The message was not completely clear, but I took it as coming from someone concerned that a development near their home would negativity impact them and they asked if there was a way to define urban sprawl.
At that time, I told them that there was no clear definition for urban sprawl and that this term was loaded with political implications I wanted to avoid.
In a previous article I shared my impressions on Vishaan Chakrabarti’s talk A Country of Cities: A Manifesto for an Urban America. Chakrabarti’s talk reminded me of this email, and as he proceeded to make his argument for hyper-densification, a clear definition for “urban Sprawl” started to emerge.
Chakrabarti says that the density breakpoint where high speed rail becomes viable is 30 dwellings per acre. According to Chakrabarti this level of density is high enough to support ridership for mass rail transit. He also points out that only 12% of US cities have zoning regulations to support this level of development.
In lay terms, “urban sprawl” means the uncontrolled expansion of urban areas. The implication here is that as urban environments spread they spread into areas which were once considered rural. This expansion of the built environment fosters growing “suburbs” that are characterized by low density residential housing and single-use zoning.
For those opposed to urban sprawl, they argue that urban sprawl has a negative impact on the environment. The claim is that as suburbs expand they reduce the amount of land available for agriculture. Urban sprawl is also tied to increased water and air pollution, and wide spread housing associated with urban sprawl creates a dependency on cars which increases traffic.
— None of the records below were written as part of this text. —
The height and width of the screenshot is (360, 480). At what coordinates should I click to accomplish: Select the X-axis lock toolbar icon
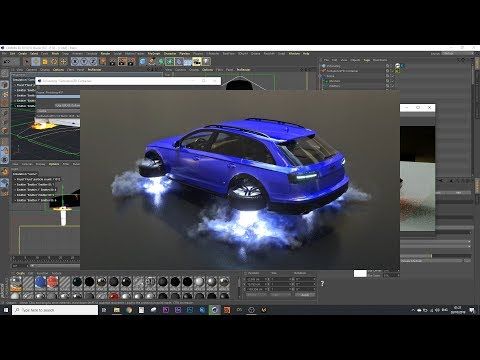pyautogui.click(x=75, y=61)
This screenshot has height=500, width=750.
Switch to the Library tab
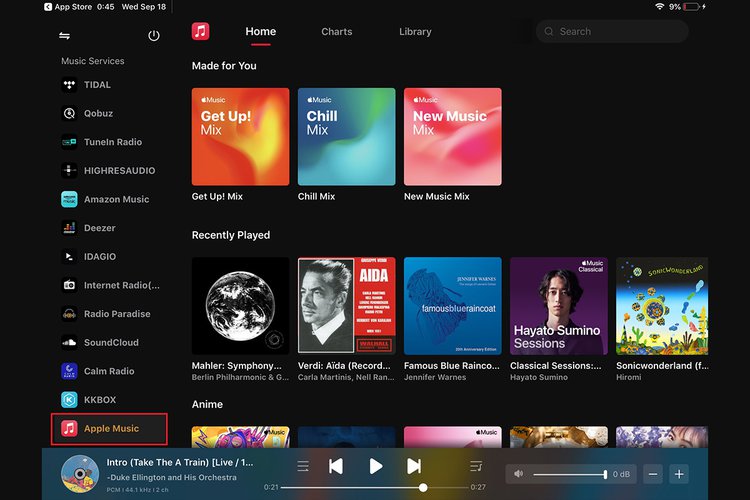click(x=415, y=31)
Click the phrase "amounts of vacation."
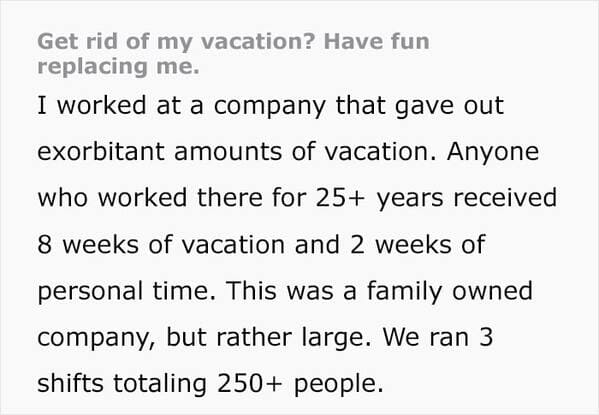Screen dimensions: 599x415 (x=306, y=152)
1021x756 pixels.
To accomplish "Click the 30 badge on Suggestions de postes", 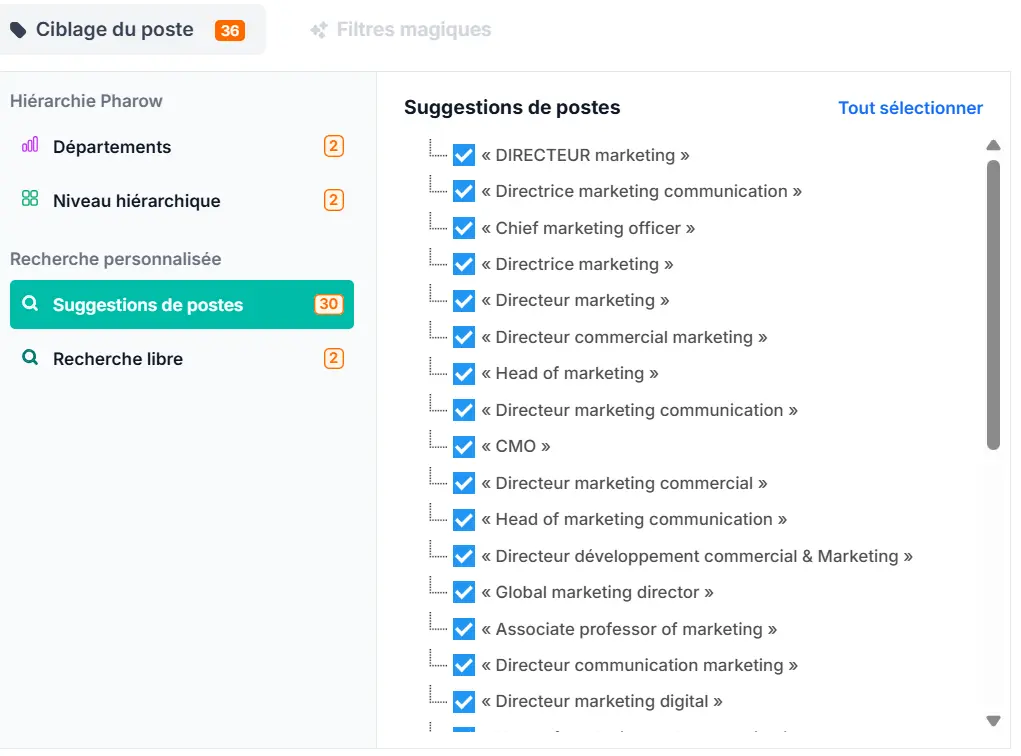I will click(328, 304).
I like how Chakrabarti uses dwellings per acre as a measure, but I’ve also seen geographies defined according to total populations. “Urban areas” are defined as geographical areas such as towns, cities, and metropolis. The population of a metropolis is over 300,000 people, the population of a city is between 100,000 and 300,000 people and the population of a town can range from 1000 to 20,000.
Villages and hamlets are geographical areas of lesser quantities and as such are considered to be “rural areas”.
Defining geographies in this way does not tell us much about density which is at the hearty of the term we are seeking to define.
Along with his definition for hyperdensity, Chakrabarti claims that geographies where the density is 3 to 4 dwellings per acre or less constitute 83% of the United States.
With these figures in mind I would say that urban sprawl can be defined as single use residential developments with a density of 3 to 4 dwellings per acre. This is as close to an objective definition as I have been able to find.
Developments of attached single family townhouses fit this definition and therefore would be considered a form of urban sprawl.
Whatever your position is on urban sprawl and regardless of whether you prefer to live in an urban area or a suburban area, we now have an objective definition.
The truth is that populations are exploding all over the world and as each generation grows in affluence, the demand for affordable middle class housing will continue to grow.
We don’t all want to live in massive housing units stacked on top of each other with neighbors on all sides. We can’t all afford to buy an acre of land near where we work. Town houses are an affordable ways to step away from city centers and enter into home ownership. So while these forms of developments are often maligned, they do serve a valuable function.
As long as populations continue to grow and as long as we continue to be upwardly mobile, people will continue to migrate into and out of cities. With this migration we can expect housing to spread into rural areas.
I’m not going to offer a judgement on whether this is good or bad. All I know is that the need exists and now you have information to define this form of expansion.
What do you think? Is urban sprawl a problem we need to stop? Or is urban sprawl a sign of social progress? Tell me your stories.